Friday, June 26, 2015

Day 42:

Seeing all those things that you said to others, it made my heart bleed. So all along, while I have been sending you those goodnight and good morning texts, you were doing it to others. So all these while, everything that I did for you and those sweet texts that I sent to you, you have been sending it to others. You have been making your life so worthwhile and interesting. All the things you did, you never expected me to find out but I did. All the things you said, all the things that happened within these 42 days, all the guys that you flirt with, all the guys that you talked to, every single thing is like a fucking sharp blade, it just pierced through my heart. I cannot take it anymore, you make me feel like disappearing from this world for awhile. You made me feel like I had been doing all those things for you, like it's nothing. You made me feel like the person that I love so deeply is gone. You made me feel like everything we had is gone with the wind, within these 42 days. They say not everyone who leaves your life is a regret, but you are definitely mine. That is the reason why I am doing all these for you, not wanting anything in return. But just a bit of your attention will do.

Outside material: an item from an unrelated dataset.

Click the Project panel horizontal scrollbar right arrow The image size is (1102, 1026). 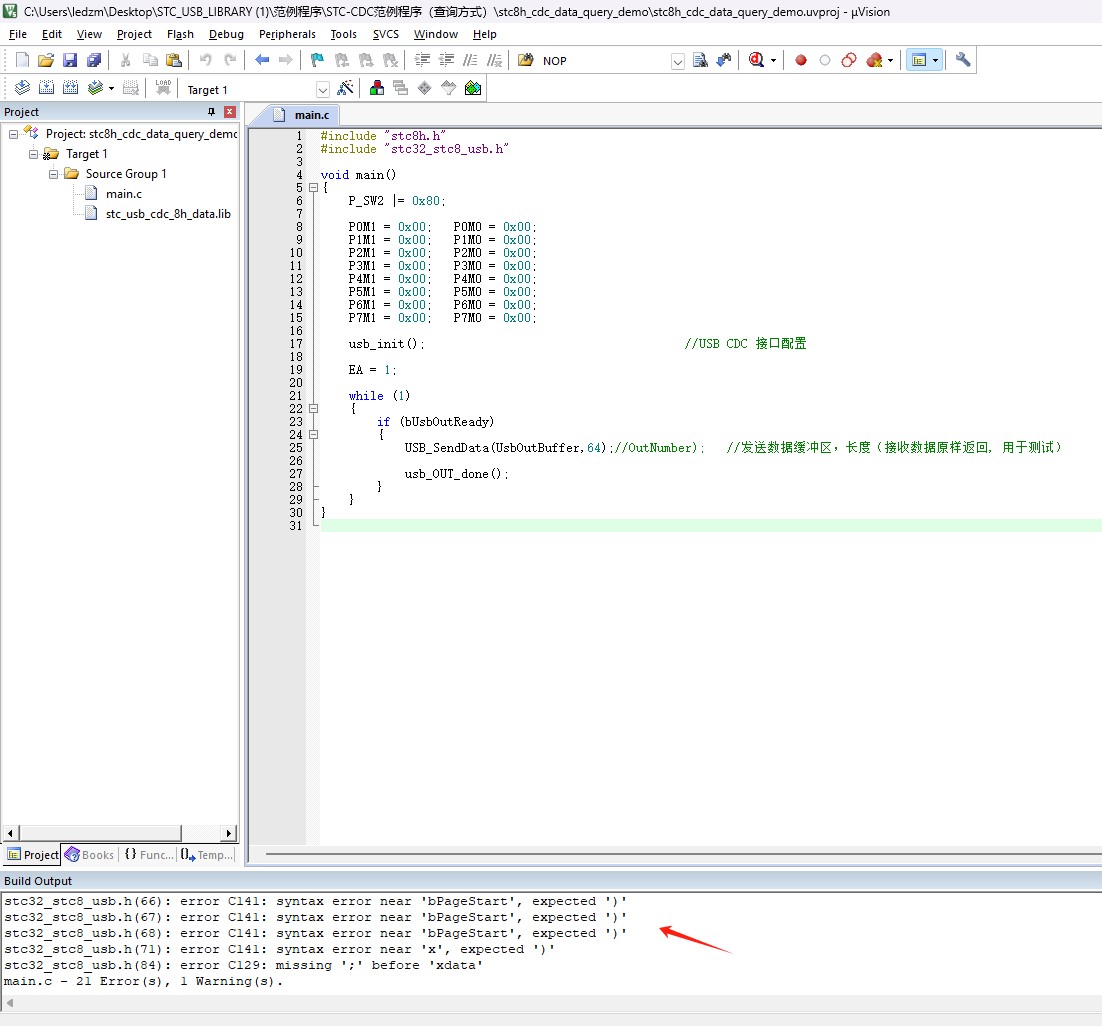pyautogui.click(x=229, y=833)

In the end, all I got are these. The hurt that you are returning me is 100 times the hurt I have given you. If you really do love me, why are you doing all these to me. Why are you hurting me so badly. Why are you hurting me like I deserved to be hurt. Do you really still love me.

全部人都不明白为什么我要等你,为什么我要让你伤害我。但是他们真的不懂,他们真的不明白你的好,他们真的不明白你是怎样的人,他们真的不明白我有多爱你。你明白吗,你明白为什么我放不下你吗,你明白我有多爱你吗,你明白我有多痛吗。。等你等到我心痛,等你等到没有梦。我为你做了那么多,从来不奢求什么。我只希望你开心。倘若我真的离开了你的生命,你会比较开心吗?你会比较自由吗?四十二天了,我熬过来了。我熬过了没有你四十二天的日子了。我假装开心,我假装坚强已经四十二天了。我真的不知道如果你真的不在我生命里,我以后的路应该怎么走。为什么我这么笨,为什么我这么傻,为什么当初我没有好好的珍惜你。为什么我要在失去你之后,我才学会怎么爱你,我才学会了怎么珍惜。。为什么当我决定要好好努力做工,努力存钱给你好的将来的时候,你要在这个时候放弃我。为什么你要放弃我,为什么你要离开我,为什么你不能再给我多一点的时间,为什么你不能再给我多一次机会。。。我知道是我的错,但是如果你还爱我的话,为什么你不可以再等我多一段时间。我真的这么错吗,我真的不值得你原谅吗,我真的不值得你的爱吗。从我们开始到现在,我都尽我的能力把最好的都给你。就算知道那个月会不够钱,我都会把最好的给你。我经常发脾气,我经常耍脾气只是想要你哄我。有很多次都不是真正的生气。你说我不懂你,你说我把你当成理所当然,可是我真的没有。。我把自己亲手推入悬崖,我断送了自己的幸福线。我不知道没有你,我还能撑多久。我不知道我还能假装坚强多久,我不知道我还能哭到什么时候。但是我承诺过,只要我还爱你的一天,我都会等你。我都会等你。。